Mackie EM 89 D Funkübertragung: Spectral-Analyse in Steinbergs Wavelab
Vergleichen hilft
Interessant ist die Gegenüberstellung des hier vorgestellten Mackie EleMent Wave XLR mit dem bereits erwähnten Rode Wireless GO II Drahtlossystem (265 Euro). Auch wenn Zielgruppe und preislicher Rahmen keine Welten auseinander liegen, gibt es deutliche Unterschiede (siehe dazu auch den aktuellen Test vom AMAZONA.de-Kollegen Peter Ludl. So lassen sich beim Rode, da sich zwei Sender im Lieferumfang befinden, Stereoaufnahmen realisieren. Zudem ist die USB-Schnittstelle auch für die digitale Ausgabe der Audiodaten hin konfiguriert. Eine entsprechende App ermöglicht weitreichendere Einstellungen, was die Kontrolle der Signale angeht. Zudem bietet das Rode Wireless GO II eine interne Recording-Funktion: über 40 Stunden in komprimierter Fassung oder sieben Stunden unkomprimierter Audiostream (48 kHz, 24 Bit). Anderseits sind die Mikrofone mit Kugelcharakteristik dort in den Sendern fest verbaut – keine Flexibilität wie beim Mackie EleMent Wave XLR zum Anschluss bestehender dynamischer Mikrofone, es befindet sich kein Lavaliermikrofon im Lieferumfang wie beim Mackie EleMent Wave LAV. Zudem wird das Mackie EleMent Wave XLR im Vergleich zum Rode günstiger, nämlich für derzeit 189,- Euro angeboten. Unter dem Strich: Soll ein dynamisches Mikrofon eingesetzt werden, ist das Rode System raus. Ansonsten kann der individuelle Vergleich beider Systeme in Abstimmung mit dem persönlichen Anwendungsprofil empfohlen werden.

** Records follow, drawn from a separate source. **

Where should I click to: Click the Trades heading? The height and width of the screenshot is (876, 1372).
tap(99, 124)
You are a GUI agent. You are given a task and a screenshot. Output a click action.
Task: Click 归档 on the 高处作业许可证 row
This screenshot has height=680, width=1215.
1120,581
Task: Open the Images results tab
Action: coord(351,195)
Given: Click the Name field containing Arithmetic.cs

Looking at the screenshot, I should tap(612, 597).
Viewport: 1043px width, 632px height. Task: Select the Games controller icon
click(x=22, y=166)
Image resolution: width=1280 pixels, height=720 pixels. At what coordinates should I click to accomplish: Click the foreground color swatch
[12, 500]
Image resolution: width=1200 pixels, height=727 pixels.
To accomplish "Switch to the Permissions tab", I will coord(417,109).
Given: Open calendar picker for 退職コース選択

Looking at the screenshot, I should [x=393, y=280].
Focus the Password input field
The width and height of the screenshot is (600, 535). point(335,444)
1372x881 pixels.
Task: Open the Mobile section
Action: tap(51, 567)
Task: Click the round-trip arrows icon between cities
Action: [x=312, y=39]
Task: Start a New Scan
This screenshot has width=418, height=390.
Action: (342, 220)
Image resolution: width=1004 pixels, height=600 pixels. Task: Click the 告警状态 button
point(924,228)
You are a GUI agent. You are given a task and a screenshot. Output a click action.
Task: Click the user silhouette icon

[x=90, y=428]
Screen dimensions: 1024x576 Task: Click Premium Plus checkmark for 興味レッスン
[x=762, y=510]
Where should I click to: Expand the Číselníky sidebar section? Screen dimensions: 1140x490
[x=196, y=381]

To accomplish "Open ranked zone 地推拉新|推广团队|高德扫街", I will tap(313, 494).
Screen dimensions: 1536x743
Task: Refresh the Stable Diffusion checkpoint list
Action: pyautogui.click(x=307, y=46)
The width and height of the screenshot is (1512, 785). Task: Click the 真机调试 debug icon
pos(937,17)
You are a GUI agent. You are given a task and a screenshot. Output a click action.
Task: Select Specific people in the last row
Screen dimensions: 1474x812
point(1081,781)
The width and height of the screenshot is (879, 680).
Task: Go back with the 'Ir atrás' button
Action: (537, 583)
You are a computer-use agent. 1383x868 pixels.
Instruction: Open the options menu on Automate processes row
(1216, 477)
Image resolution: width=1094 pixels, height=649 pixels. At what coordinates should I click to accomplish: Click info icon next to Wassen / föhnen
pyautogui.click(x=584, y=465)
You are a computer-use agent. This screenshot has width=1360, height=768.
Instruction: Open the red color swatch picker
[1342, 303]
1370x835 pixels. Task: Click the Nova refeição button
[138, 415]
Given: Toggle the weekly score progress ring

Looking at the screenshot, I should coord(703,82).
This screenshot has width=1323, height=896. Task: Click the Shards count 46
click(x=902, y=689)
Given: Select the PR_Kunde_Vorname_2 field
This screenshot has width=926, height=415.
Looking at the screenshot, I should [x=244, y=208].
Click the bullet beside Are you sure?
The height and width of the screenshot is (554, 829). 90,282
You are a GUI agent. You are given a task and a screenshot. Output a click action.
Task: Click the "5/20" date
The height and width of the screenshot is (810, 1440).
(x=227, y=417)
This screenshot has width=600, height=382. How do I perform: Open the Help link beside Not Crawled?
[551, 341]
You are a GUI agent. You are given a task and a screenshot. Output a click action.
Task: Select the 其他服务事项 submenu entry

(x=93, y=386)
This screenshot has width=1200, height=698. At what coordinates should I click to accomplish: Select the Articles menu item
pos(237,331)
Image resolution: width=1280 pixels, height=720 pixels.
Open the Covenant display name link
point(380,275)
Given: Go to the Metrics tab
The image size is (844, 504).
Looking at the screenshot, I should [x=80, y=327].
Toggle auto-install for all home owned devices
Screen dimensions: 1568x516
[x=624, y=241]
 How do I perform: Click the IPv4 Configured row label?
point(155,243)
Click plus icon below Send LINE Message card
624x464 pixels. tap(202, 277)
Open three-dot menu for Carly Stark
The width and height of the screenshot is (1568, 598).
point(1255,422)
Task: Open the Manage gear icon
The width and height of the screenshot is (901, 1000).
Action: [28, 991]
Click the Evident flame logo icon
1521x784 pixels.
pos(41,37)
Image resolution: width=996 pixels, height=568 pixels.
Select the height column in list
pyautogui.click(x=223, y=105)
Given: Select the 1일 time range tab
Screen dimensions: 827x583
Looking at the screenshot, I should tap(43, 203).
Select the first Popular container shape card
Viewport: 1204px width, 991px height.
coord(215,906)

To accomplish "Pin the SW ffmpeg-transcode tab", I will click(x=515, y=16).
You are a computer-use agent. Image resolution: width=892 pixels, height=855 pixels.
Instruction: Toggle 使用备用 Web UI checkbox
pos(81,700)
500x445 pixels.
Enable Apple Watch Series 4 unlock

Ebenfalls eine Alternative, falls die Miniaturbauform wie bei den Mackie-Produkten keine entscheidende Rolle spielt, es also ausschließlich um die kabellose Nutzung dynamischer Mikrofone geht, sind Systeme wie das Boss WL-30XLR (222,- Euro), das XVive U3 Microphone Wireless System (199,- Euro) oder das preislich gesehen sehr günstige Fun Generation Wireless Plug & Play (85,- Euro).